━━━ Document ━━━
So why do we have to learn the piano from a classical standpoint when we're wanting to create awesome beats - whether that be beautiful piano beats, or just have a better understanding of chords and improvisation?
Cause here's the thing:
As a beatmaker, we create repetition.
We create loops which are on repeat over and over, and our goal is for these loops to be extremely catchy. (Also keeping in mind for our other instruments in terms of mixing for clarity.)
So in this course I cover with you:
- The basics of a piano to get everyone on the same page
- How keys, scales, and chords work
- Figuring out powerful chord progressions (and sharing some of my own personal favorites!)
- Thinking in terms of melodies and improvisation
- How to bounce around with your right hand
- Left hand techniques to add fullness to your composition
- Playing with both hands
- Popular note placement, counting beats, and different rhythms in the industry.
- How to stay motivated to practice piano as a beatmaker
I have been practicing piano almost every day for the past 5 years, and these are the things that I have discovered and want to share with you within this course.
By the end of the course you will have an in-depth understanding of chords/scales, and be able to improvise on the piano.
From here on out, it's up to you to practice with this knowledge to take your productions to the next level!
Hope this course is the tipping point in your productions! :)
- The intermediate producer wanting to take their piano skills to the next level
- A beatmaker/producer wanting to learn improvisation on the piano
Welcome to the course: Piano for Beatmakers.
My goal of this course is to introduce to you how we as beatmakers should look at the piano when playing/practicing.
By the end of the course, I hope to get you to a level of basic improvisation so you can be on your way.
It's then up to you to practice, but you'll now be aware of how to practice and grow with your improvisation!
I just wanted to show you my caliber of playing the piano.
Let's get into the course after this video, shall we! :D
In this video we walk through how I used piano to compose a beat.
I really want to stress watching this video, then going further into the course, but then coming back and watching this video.
You'll see how I applied a lot of the techniques in the course, and should give you one of those 'Ah Ha!' moments (everything clicks!)
Here's another example of a beat where I piano was the main focus in the track.
This time around I used C Major instead of C Minor like the previous video [Goals Shall Be Achieved].
You will again see a bunch of rhythms and techniques I used to compose this big emotional track!
Practicing is not fun!
But like the saying goes, 'Practice makes perfect'. And even though I don't really believe that lol, I like to think 'Practice makes you better' ;)
Over my years I've found it's important to set yourself up to want to practice.
If you can make practicing as fun as possible, you'll play for longer and get more out of your practice sessions.
Long story short - apply effects and use Release/the sustain pedal to add fullness to your playing when learning.
I feel this is a great place to get an idea of what you're actually looking at when you look at a piano.
You have all these notes and what are they!?
━━━ Material for this task ━━━
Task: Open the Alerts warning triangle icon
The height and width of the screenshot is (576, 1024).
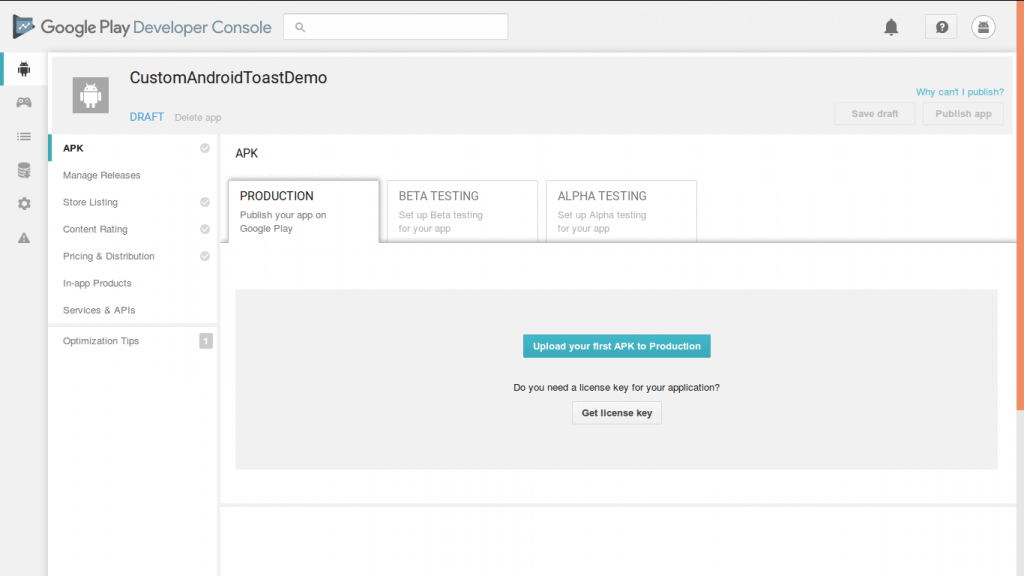Action: [x=24, y=238]
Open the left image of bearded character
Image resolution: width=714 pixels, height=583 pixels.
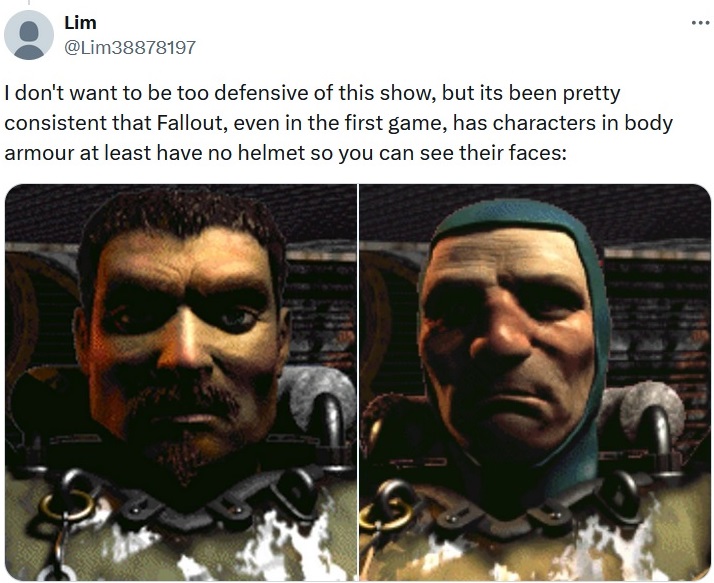click(181, 382)
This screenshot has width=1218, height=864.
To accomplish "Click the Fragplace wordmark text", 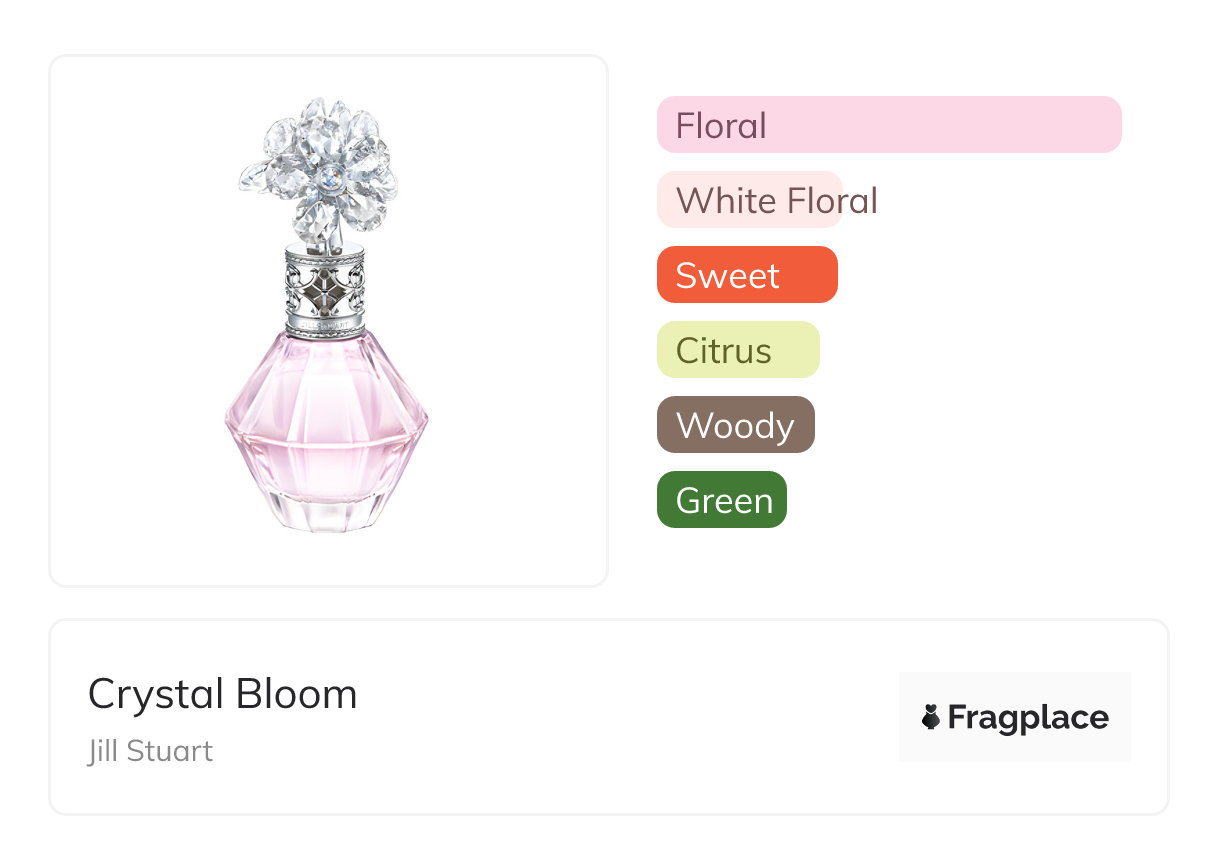I will [1028, 718].
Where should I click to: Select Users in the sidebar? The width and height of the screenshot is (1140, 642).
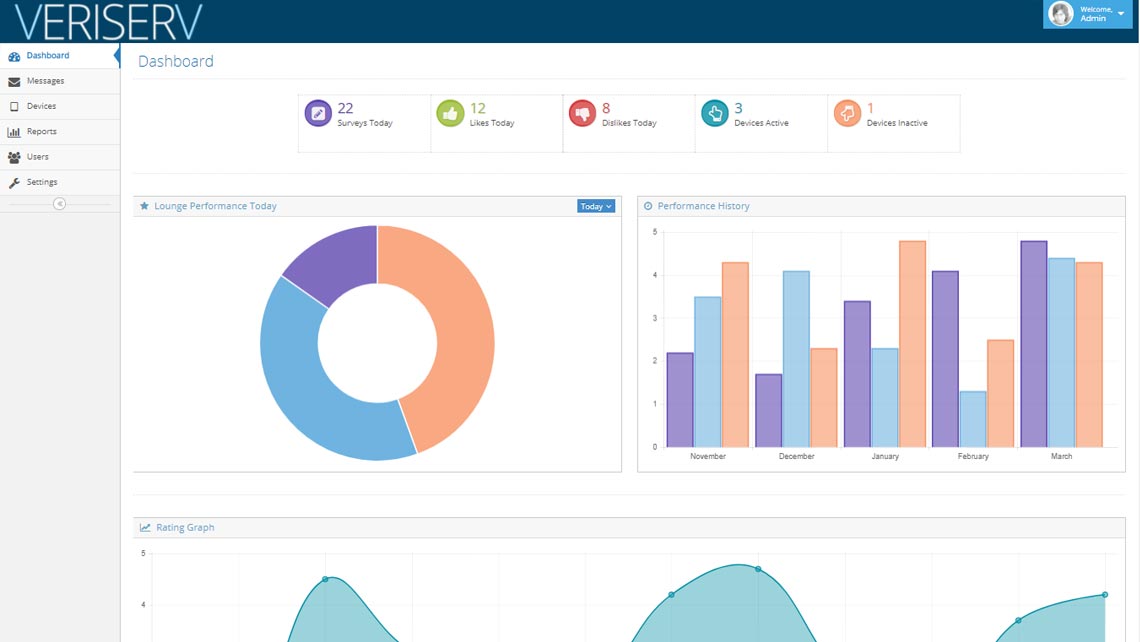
━━━
Tasks to carry out
A – Pull out each line of the records that contains the string "Open".
B – Pick up the text on learning piano for beatmaking after its last sentence and keep going.
The records have nothing to do with the text.

Answers per task
A –
Task: Open the Alerts warning triangle icon
Open the left image of bearded character

B –
Well, in music, we only have 12 notes, but they repeat over and over.
And this is what you call an octave!
So for example, if we start at a C note, then move up to the C note above it, that is one octave higher.
So it's the same 12 notes, but just an octave higher or lower.
That's all! - Pretty simple, hey!?
This is a fundamental video for you.
This is what I've learned in regards to keys + scales over my years.
Each scale contains 7 notes! And we use these 7 notes to compose our beat.
Before making a beat, this is why it's crucial to pick a key and scale.
You first choose a key, which is the 'root' of the notes available to you to play.
Next, you decide if you want a major or minor scale.
Let's work with C, since that's what we use in the video!
If I choose the Key of C, I have to decide if I'm going major or minor with it.
Let's go Major:
Now, we start from the C note, and figure out what notes are available to us in C major. (There's online piano scale helpers, or you can watch the video!)
This leaves us with C, D, E, F, G, B and then it will repeat back to C, which is an octave higher!
What if we were to choose minor?
Well, we still start at C, but our notes are different because of the minor scale (2 notes in between the third, sixth, and seventh chords instead of 3 notes.)
That leaves us with:
C, D, Eb, F, G, Ab, Bb, and then back to C!
You are introduced to the difference between major and minor scales + chords in this video!
So since our scale contains 7 notes, the difference between major and minor is the:
Third, Sixth, and Seventh notes.
That's all the difference between major and minor is!
And when dealing with chords depending on if it's a major or minor chord, it's just how many notes are between the first and third finger.
Minor will have two notes notes from your first to third finger, and Major will have three notes from your first to third finger.
I walk you through the C Major scale and show you how a scale works.
This prepares you for our future videos by giving you insight to improvise.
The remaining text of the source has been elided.